Furthermore, another considerable example of how the
resource curse theory is accountable for negative impacts in the global south
is how the oil industry has created conflict and increased food insecurity in
Nigeria. Nigeria’s curse isn’t diamonds but oil. After discovering major oil
reserves near the Niger delta terrorist groups such as Boka Haram and the
‘MEND’ Movement For The Emancipation Of The Niger Delta emerged claiming the
reasoning behind their rebellions was that the government didn’t care about
their communities and allowed improper mining of oil with ill regards for
miners safety and village security as justification. This is because the oil
has polluted their towns and rivers devastating the fishing industry which was
the main livelihood for millions of people. since Nigeria’s is one of the
largest economies in Africa, with a GDP per capita of $5900, over 10x more than
sierra Leone this has not contributed to a reduction in levels of poverty and
still 60% of people work in the agricultural industry which is reliant on
imports, low inflation and is vulnerable to shock commodity pricing.


On the other hand the focus of this essay is how the
resource curse can be seen to be contradictory and ambiguous, states with an
abundance of resources can reap the potential benefits resulting in a
well-balanced state. Botswana formally the British protectorate of Bechuanaland
can be said to have avoided the resource curse and disproved the theory to an
extent. Since they have had over 5 decades of civilian leadership, implemented
progressive social policies and with significant capital investment have created
one of the wealthiest states in Africa, considering their population is 60x
larger. Botswana has a comparable GDP per capita to that of Mexico at approximately
$17,500 per capita. This is an exponential growth seeing that Botswana was once
one of the 25 poorest countries in the world and has risen to rank in the top
100 by 1998. (Transparency international)


So, the question that arises is how did Botswana escape the resource
curse and ensure their growth is sustainable? Its argued that Botswana
implemented a three-pronged approach to economic security to manage its abundance
of natural resources. Firstly, pursuing economic diversification to avoid the
danger of overreliance on the mineral sector which is prone to shocks from the
world market and to protect its self from reliance on a non -renewable resource
that will eventually run out so they considered it beneficial to diversify into
other sectors to create a wealth that could be sustained. Secondly, they
divested revenues to protect against fluctuations relating to the price of diamonds
on the world market. Lastly the government has invested surplus revenues for
the benefit of the future generations. Furthermore, according to Limmi the success
of Botswana in its defeat of the resource curse lies in good governance, which
has enabled a stable political system.
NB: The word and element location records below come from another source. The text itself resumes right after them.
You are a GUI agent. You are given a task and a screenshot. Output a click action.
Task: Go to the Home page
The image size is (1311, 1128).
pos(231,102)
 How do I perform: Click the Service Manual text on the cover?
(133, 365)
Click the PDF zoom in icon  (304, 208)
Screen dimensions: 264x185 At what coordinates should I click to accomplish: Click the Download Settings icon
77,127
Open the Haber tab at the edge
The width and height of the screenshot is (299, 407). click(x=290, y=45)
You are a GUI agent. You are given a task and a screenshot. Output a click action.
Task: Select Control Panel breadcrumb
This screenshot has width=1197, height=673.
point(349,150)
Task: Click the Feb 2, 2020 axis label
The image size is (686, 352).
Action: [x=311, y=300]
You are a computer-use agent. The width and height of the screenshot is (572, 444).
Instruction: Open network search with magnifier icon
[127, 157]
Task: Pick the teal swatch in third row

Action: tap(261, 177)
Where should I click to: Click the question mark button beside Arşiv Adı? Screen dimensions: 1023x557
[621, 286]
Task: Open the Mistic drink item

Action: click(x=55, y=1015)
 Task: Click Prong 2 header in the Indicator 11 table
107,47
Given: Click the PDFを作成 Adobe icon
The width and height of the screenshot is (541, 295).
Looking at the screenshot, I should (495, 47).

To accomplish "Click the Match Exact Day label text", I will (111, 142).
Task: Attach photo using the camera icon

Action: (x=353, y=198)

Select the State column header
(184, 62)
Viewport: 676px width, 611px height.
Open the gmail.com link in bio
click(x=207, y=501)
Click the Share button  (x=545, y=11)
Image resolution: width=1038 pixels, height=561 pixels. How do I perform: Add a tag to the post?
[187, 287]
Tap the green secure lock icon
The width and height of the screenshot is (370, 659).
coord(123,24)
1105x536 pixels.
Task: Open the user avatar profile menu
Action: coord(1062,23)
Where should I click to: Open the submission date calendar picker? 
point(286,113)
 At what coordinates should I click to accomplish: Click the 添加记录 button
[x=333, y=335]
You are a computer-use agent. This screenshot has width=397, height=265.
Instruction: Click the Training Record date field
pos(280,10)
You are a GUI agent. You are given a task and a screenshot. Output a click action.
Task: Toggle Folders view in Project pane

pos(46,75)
Acting on 4 main aspects of governance
such as accountably of the management of natural resources, effective government
control that upholds its own fiscal rules, market friendly regulation to
support industries and anticorruption polices that enable the government to be accountable
for their actions and ranks them as one of the least corrupt in the world
according to the transparency international organisation.

This focus has ensured their decision-making processes concentrates
on long term sustainable goals. Resulting in a state that appears to have ‘beaten’
the resource curse to an extent, especially considering the size of the human
capital in Botswana and its poor physical infrastructure.